Irán amenaza con atacar empresas energéticas de EEUU si bombardean sus instalaciones
Irán advirtió este lunes que podría atacar instalaciones y empresas estadounidenses vinculadas al petróleo y el gas en Medio Oriente si Estados Unidos vuelve a bombardear activos iraníes, en una nueva escalada de tensión que volvió a presionar sobre el precio internacional del crudo.
La amenaza fue formulada por el presidente del Parlamento iraní, Mohammad Baqer Qalibaf, después de que funcionarios estadounidenses volvieran a advertir sobre posibles ataques contra objetivos iraníes.
“Golpeen nuestros activos y recibirán un golpe”, escribió Qalibaf, al señalar que las compañías estadounidenses de petróleo y gas y sus instalaciones en la región también se encuentran expuestas.
La advertencia llega después de una nueva escalada militar entre ambos países, con ataques sobre embarcaciones y activos vinculados al transporte de petróleo en el Golfo Pérsico y las inmediaciones del estrecho de Ormuz.
En los últimos días, Estados Unidos atacó tres petroleros iraníes, mientras Teherán respondió con acciones contra buques vinculados a intereses estadounidenses y volvió a advertir que cualquier ofensiva contra su infraestructura tendrá una respuesta directa.
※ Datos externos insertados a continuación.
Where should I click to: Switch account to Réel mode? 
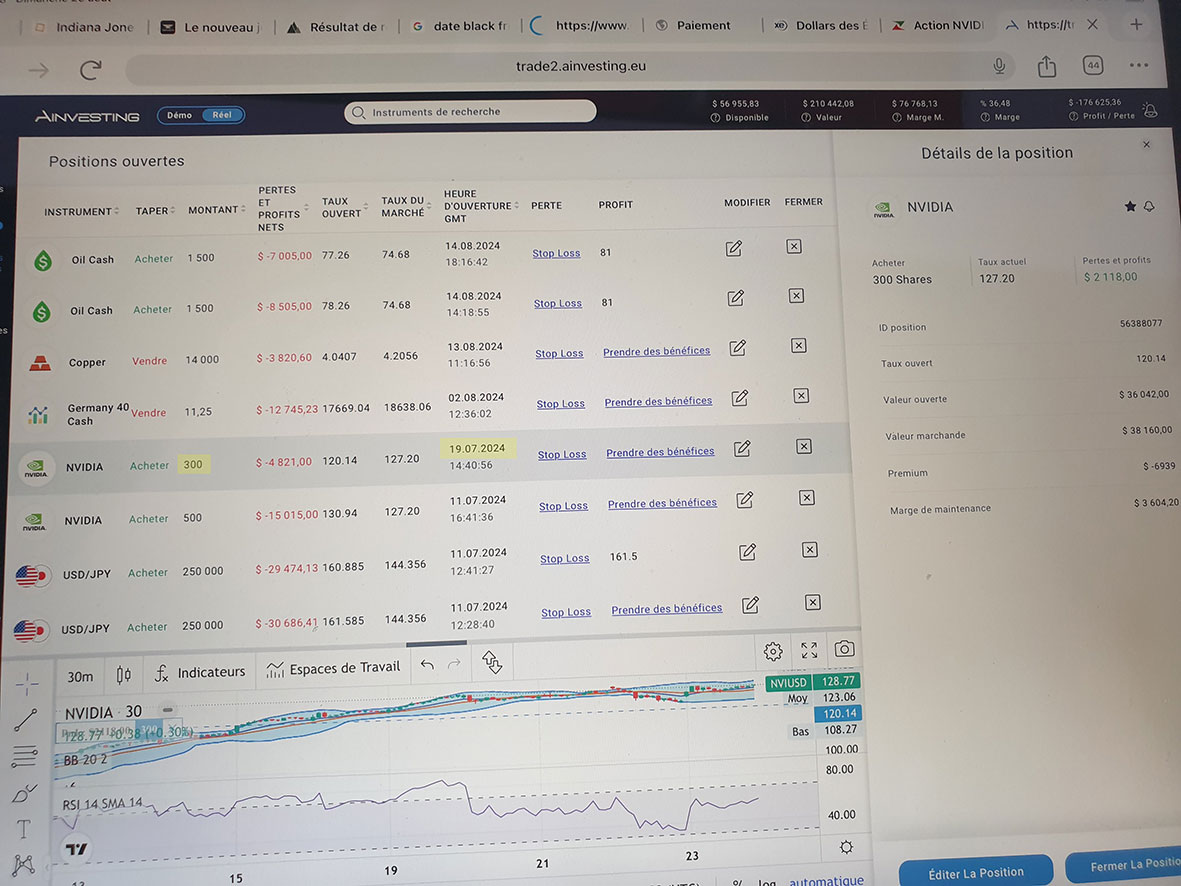point(222,115)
La tensión también se trasladó al mercado internacional.
Este lunes, el petróleo Brent avanzaba alrededor de 1,2% hasta US$97,47 por barril, mientras que el West Texas Intermediate se ubicaba cerca de los US$92,26, en medio de los temores a una nueva interrupción del suministro desde Medio Oriente.
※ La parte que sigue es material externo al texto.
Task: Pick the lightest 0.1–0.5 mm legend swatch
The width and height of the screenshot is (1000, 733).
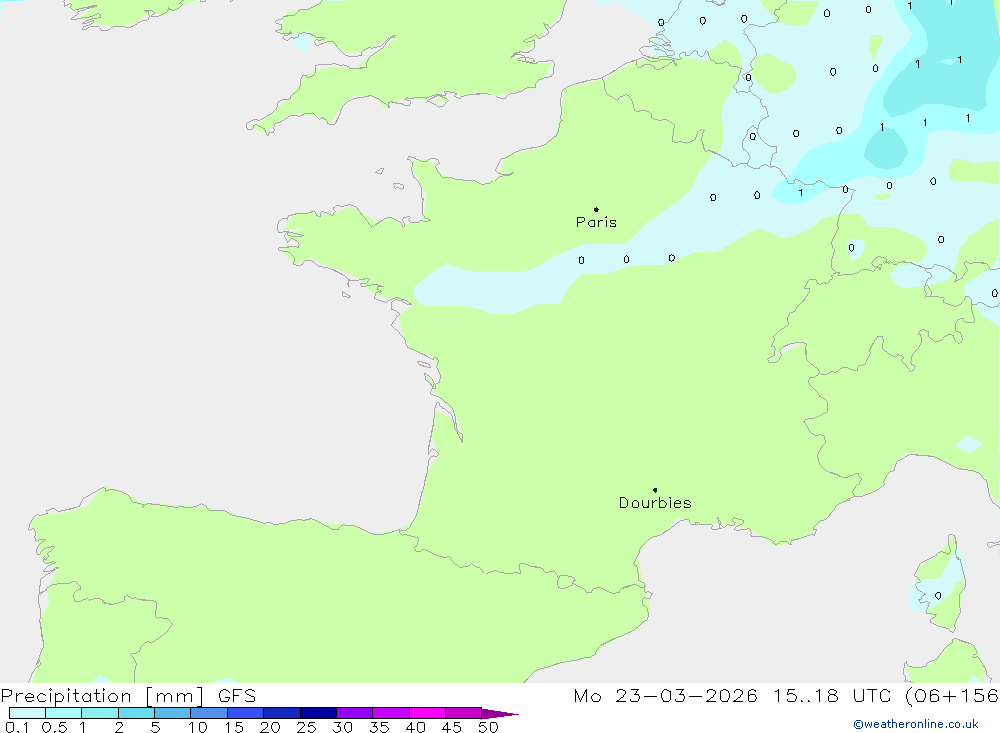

El estrecho de Ormuz continúa siendo uno de los principales focos de preocupación. La zona es estratégica para el comercio energético mundial y el deterioro de la seguridad marítima ya provocó una fuerte reducción del tránsito de buques.
Irán anunció además que establecerá en los próximos días una nueva zona restringida en el Golfo Pérsico y que modificará los corredores de navegación utilizados para atravesar Ormuz.
La advertencia de Qalibaf amplía el alcance de una amenaza que Teherán ya había formulado anteriormente contra infraestructura energética regional: ahora apunta explícitamente a activos de compañías estadounidenses de petróleo y gas.
Una mayor escalada podría tener consecuencias más allá del frente militar. Analistas advierten que nuevas interrupciones en Ormuz podrían volver a disparar el precio del crudo, con estimaciones que ubican al Brent incluso cerca de los US$120 por barril si los ataques se intensifican.
La disputa entre Washington y Teherán entra así en una nueva etapa, con la infraestructura energética convertida nuevamente en uno de los principales blancos potenciales y con el mercado petrolero siguiendo de cerca cada movimiento en el Golfo.